РАБОЧИЕ ЗАДАНИЯ.
a: Перечислите все ссылки на источники, которые даны в скобках во фрагменте о нарративе, в той записи, что приведена в тексте.
b: Выведите дословно отрывок фрагмента о нарративе от слов «Но нарративы представляют» до слов «(Brooks, 2012, p.47).».
c: Продолжите фрагмент о нарративе, начав сразу после его последнего предложения.

ДОКУМЕНТ.

* * * * * * *

Но нарративы представляют собой не просто собрания высказываний, они «постигают совокупность» (Mink, 1970, p.547) событий на другом уровне организации, помещая их в состав фабулы или того, что русский формалист Виктор Шкловский (Shklovsky, 1965) именовал «сюжетом». Роль сюжета в нарративе демонстрируется тем, что «смысл концовки» (Kermode, 1967) является важнейшей функцией текста, которая позволяет придать значение событиям и героям повествования в целом. Логика нарратива подразумевает, что окончание повествования придает смысл всем предшествующим событиям. Как сформулировал Питер Брукс: «Специфическая природа нарратива как смыслопорождающей системы заключается в том, что предшествующие события становятся предшествующими и причины приобретают статус причин только ретроспективно при чтении от конца к началу» (Brooks, 2012, p.47).

 

Рассуждая по поводу Крыма, Путин не просто перечислял факты или наблюдения, он разместил их в соответствии с нарративными инструментами своего мнемонического сообщества, связав события в знакомый сюжет. С его точки зрения, россиянам вновь пришлось пережить череду событий, которые укладывались в хорошо известное повествование, а именно – возникла угроза, чреватая, если бы чужеземный враг не был отброшен, огромным ущербом для России. Для Путина и его российской аудитории смысл этих событий возникал из «чтения задом наперед», они заранее знали, к чему должны привести эти события.

* * * * * * *

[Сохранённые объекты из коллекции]
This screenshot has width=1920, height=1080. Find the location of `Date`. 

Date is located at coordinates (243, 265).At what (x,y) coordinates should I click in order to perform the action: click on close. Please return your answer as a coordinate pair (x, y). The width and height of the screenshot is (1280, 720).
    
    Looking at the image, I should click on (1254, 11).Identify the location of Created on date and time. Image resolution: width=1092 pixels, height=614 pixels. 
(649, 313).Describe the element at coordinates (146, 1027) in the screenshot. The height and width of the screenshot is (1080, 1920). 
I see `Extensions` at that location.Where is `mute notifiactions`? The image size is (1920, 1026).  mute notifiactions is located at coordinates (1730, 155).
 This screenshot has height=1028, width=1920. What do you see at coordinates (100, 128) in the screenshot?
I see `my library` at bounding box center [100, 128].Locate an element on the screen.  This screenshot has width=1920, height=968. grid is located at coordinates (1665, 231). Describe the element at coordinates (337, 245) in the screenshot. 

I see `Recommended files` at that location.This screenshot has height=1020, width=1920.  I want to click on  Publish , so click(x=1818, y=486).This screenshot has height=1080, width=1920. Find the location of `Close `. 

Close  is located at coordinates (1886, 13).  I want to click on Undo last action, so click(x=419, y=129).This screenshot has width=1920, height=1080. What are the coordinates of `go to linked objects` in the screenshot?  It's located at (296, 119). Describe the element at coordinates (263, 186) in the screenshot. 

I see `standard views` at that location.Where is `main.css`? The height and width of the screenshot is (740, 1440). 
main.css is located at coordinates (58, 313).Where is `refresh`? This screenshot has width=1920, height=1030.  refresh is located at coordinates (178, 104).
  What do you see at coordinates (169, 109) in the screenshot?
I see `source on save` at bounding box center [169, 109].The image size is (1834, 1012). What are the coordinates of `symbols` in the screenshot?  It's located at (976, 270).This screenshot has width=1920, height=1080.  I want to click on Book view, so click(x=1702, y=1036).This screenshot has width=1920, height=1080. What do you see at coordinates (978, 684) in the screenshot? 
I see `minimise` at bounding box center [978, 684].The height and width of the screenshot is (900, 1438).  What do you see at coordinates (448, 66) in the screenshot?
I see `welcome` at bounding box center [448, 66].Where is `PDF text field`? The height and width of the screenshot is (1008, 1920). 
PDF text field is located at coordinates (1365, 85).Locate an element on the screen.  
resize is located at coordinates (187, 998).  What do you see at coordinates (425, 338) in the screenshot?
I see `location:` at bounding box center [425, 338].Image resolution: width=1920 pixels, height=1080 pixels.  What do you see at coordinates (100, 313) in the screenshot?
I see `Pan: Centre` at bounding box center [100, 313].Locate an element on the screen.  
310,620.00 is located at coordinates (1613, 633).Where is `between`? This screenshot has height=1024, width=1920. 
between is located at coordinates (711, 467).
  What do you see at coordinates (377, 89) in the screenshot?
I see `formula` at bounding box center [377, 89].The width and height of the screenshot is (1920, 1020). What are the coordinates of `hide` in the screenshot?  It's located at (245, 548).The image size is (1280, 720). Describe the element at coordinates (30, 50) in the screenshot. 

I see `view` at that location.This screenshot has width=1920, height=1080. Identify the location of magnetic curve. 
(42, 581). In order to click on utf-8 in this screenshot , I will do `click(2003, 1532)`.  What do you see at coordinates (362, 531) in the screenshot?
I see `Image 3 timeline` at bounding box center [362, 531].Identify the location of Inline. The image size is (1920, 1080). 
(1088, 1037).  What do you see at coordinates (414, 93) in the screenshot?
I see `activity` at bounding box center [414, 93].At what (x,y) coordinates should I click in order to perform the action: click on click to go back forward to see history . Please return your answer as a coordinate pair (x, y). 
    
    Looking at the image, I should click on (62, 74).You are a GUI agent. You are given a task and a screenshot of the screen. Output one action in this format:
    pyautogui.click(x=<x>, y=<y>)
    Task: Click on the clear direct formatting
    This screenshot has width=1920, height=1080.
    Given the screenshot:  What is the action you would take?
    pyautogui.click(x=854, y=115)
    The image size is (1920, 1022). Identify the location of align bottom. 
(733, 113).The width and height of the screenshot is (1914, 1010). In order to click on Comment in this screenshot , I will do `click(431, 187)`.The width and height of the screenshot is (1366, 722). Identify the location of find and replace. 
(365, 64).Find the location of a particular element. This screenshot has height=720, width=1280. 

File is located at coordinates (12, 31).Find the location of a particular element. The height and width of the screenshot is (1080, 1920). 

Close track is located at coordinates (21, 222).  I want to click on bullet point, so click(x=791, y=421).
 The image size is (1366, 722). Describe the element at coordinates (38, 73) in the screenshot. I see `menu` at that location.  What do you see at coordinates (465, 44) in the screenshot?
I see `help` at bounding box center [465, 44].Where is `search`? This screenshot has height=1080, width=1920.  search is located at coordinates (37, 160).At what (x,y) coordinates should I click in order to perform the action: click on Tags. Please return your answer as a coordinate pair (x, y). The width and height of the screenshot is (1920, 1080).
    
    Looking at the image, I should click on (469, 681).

* * * * * * *

ОТВЕТЫ ПО ЗАДАНИЯМ.
a:
(Mink, 1970, p.547)
(Shklovsky, 1965)
(Kermode, 1967)
(Brooks, 2012, p.47)

b:
Но нарративы представляют собой не просто собрания высказываний, они «постигают совокупность» (Mink, 1970, p.547) событий на другом уровне организации, помещая их в состав фабулы или того, что русский формалист Виктор Шкловский (Shklovsky, 1965) именовал «сюжетом». Роль сюжета в нарративе демонстрируется тем, что «смысл концовки» (Kermode, 1967) является важнейшей функцией текста, которая позволяет придать значение событиям и героям повествования в целом. Логика нарратива подразумевает, что окончание повествования придает смысл всем предшествующим событиям. Как сформулировал Питер Брукс: «Специфическая природа нарратива как смыслопорождающей системы заключается в том, что предшествующие события становятся предшествующими и причины приобретают статус причин только ретроспективно при чтении от конца к началу» (Brooks, 2012, p.47).

c:
В ходе дискуссии по поводу Крыма Путин смог выстроить события вдоль линий того, что Фредерик Бартлет (Bartlett, 1932) мог бы назвать специфически российской «активностью, наступающей за пониманием» (effort after meaning), основанной на вышеупомянутом нарративном шаблоне. Эта активность была столь энергичной, поскольку для Путина было очевидно, что разворачивающиеся события являются составной частью очередной угрозы чужеземного вторжения. В речи 18 марта 2014 г. он утверждал, что новое правительство Украины пришло к власти в результате «переворота», главными исполнителями которого были «националисты, неонацисты, русофобы и антисемиты», и, по его мнению, за спинами этих отвратительных личностей стояли НАТО и другие силы Запада.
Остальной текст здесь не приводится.